What this task involves: When you reach the line containing "At what coordinates should I click to accomplish: Tap" in the entries below, begin reproducing lines exactly, and stop once the line containing "Given: Click the 0000:01:00.3" is done.

::: Records for this exercise :::

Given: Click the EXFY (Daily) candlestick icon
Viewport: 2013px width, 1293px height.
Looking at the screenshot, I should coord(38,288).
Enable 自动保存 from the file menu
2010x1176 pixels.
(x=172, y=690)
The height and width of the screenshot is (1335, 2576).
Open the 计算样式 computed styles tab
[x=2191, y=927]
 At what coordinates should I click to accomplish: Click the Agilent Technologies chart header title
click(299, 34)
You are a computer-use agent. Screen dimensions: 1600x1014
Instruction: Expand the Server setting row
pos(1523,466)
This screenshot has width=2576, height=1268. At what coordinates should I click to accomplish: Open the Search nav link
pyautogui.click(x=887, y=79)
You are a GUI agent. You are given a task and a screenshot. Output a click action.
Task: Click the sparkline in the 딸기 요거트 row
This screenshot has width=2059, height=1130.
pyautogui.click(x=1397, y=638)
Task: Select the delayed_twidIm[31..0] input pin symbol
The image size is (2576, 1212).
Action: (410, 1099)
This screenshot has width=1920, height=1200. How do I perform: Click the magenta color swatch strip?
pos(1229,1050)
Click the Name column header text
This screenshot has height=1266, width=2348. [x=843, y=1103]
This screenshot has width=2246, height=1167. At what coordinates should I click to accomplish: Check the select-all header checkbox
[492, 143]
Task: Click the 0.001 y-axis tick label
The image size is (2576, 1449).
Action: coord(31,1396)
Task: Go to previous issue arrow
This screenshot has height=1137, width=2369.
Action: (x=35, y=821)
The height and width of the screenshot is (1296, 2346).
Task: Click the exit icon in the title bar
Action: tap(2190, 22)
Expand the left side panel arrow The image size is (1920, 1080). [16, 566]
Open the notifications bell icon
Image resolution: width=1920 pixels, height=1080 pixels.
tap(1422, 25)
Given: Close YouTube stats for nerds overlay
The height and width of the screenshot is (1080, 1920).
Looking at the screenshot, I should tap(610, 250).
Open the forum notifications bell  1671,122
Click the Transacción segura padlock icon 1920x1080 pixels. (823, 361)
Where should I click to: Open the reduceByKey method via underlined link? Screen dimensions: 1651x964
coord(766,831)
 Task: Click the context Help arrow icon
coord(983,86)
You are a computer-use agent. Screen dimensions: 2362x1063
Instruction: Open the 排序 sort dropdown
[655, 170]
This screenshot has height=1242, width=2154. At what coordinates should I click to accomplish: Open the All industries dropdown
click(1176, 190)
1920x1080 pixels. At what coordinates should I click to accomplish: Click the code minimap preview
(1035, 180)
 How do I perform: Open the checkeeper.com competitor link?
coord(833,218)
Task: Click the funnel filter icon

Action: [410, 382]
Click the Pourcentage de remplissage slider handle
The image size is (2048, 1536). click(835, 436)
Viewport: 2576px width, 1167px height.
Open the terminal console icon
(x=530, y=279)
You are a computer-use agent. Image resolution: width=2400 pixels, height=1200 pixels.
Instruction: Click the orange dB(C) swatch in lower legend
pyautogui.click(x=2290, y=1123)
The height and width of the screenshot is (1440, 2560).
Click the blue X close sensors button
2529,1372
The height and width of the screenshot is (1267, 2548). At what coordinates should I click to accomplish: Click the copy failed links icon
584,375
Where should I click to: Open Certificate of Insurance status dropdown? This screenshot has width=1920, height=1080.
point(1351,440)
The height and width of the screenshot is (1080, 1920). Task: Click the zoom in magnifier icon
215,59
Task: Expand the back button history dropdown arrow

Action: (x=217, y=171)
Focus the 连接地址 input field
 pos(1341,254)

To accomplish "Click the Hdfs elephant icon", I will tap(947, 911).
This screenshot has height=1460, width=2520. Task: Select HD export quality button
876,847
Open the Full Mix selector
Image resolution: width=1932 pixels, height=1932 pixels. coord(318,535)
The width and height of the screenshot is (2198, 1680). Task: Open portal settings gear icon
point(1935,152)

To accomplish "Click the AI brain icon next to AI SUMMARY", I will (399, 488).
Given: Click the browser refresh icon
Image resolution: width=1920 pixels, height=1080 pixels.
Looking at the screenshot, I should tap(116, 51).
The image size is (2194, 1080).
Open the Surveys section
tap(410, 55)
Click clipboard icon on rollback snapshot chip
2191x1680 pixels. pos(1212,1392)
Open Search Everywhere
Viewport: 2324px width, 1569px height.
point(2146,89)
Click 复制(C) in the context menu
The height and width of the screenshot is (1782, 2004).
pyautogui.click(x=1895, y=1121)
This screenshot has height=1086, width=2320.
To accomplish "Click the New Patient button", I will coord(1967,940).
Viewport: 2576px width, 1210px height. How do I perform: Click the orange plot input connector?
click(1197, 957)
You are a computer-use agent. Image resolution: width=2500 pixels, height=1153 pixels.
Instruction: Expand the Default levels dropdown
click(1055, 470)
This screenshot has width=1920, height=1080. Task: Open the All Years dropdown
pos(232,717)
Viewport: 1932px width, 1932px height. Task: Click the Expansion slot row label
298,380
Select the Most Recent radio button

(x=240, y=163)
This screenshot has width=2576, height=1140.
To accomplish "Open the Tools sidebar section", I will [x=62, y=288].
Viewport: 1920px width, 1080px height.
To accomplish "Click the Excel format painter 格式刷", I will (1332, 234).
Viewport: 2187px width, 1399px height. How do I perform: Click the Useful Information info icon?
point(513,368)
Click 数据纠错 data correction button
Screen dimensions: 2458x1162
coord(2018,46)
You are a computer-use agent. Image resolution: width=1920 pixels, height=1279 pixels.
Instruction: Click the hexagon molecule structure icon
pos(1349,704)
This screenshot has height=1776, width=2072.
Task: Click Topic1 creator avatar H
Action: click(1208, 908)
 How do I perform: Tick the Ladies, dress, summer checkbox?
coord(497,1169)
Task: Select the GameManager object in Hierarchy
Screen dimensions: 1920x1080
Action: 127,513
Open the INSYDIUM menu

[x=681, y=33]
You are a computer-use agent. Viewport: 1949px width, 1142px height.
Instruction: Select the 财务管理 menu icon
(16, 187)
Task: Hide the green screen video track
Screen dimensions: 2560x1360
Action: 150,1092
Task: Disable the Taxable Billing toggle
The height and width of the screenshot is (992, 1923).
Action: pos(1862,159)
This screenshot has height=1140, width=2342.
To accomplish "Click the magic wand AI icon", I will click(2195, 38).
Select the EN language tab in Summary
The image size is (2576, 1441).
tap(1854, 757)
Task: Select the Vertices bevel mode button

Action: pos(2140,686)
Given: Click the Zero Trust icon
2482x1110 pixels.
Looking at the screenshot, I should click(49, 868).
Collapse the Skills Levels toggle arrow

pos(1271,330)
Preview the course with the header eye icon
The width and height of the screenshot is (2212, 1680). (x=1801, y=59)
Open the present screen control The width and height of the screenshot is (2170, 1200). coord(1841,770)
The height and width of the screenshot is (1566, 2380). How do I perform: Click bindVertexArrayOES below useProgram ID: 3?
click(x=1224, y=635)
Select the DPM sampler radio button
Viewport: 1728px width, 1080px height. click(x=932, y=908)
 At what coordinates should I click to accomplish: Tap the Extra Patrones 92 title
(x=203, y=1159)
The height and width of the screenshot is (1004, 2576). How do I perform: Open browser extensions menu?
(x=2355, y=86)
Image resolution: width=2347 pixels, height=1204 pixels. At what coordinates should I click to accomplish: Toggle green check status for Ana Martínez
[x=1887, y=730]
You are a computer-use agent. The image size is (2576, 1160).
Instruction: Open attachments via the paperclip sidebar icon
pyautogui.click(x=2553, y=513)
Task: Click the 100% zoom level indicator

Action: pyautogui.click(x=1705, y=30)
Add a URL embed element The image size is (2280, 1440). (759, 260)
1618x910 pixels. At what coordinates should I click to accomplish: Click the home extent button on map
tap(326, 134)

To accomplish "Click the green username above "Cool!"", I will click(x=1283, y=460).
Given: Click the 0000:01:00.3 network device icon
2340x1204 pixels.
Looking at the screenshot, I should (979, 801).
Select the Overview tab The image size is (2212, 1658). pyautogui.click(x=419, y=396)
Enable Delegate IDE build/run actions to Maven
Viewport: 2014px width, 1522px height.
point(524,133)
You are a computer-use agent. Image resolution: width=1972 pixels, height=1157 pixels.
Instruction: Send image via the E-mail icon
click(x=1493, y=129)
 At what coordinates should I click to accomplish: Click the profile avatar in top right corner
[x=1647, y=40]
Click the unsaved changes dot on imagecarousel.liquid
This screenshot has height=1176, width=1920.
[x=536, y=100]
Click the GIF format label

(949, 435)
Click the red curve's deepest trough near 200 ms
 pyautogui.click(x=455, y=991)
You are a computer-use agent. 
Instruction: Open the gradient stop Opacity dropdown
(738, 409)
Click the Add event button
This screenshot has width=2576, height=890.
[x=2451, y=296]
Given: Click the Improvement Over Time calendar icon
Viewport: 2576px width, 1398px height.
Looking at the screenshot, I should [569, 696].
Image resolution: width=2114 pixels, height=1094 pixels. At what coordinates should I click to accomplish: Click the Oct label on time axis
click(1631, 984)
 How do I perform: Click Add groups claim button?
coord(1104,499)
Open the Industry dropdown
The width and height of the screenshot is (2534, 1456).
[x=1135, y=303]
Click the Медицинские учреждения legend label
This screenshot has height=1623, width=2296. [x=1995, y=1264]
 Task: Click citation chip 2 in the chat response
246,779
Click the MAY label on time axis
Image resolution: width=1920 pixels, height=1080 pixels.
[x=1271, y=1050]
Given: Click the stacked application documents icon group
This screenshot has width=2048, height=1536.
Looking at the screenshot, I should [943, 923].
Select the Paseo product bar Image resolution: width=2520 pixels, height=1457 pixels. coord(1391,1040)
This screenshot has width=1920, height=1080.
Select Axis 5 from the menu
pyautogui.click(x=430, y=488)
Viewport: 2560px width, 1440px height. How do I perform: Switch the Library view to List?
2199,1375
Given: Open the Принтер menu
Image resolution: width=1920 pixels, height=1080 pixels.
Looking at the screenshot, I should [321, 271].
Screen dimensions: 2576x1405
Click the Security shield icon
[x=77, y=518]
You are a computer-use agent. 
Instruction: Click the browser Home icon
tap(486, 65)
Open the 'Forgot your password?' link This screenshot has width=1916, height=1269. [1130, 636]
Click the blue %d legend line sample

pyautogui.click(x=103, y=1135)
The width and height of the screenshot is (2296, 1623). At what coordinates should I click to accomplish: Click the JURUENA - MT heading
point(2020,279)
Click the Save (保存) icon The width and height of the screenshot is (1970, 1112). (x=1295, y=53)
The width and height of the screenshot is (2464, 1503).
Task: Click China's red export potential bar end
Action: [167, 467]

:::

Exercise answer:
 At what coordinates should I click to accomplish: Tap the Extra Patrones 92 title
(x=203, y=1159)
The height and width of the screenshot is (1004, 2576). How do I perform: Open browser extensions menu?
(x=2355, y=86)
Image resolution: width=2347 pixels, height=1204 pixels. At what coordinates should I click to accomplish: Toggle green check status for Ana Martínez
[x=1887, y=730]
You are a computer-use agent. The image size is (2576, 1160).
Instruction: Open attachments via the paperclip sidebar icon
pyautogui.click(x=2553, y=513)
Task: Click the 100% zoom level indicator

Action: pyautogui.click(x=1705, y=30)
Add a URL embed element The image size is (2280, 1440). (759, 260)
1618x910 pixels. At what coordinates should I click to accomplish: Click the home extent button on map
tap(326, 134)

To accomplish "Click the green username above "Cool!"", I will click(x=1283, y=460).
Given: Click the 0000:01:00.3 network device icon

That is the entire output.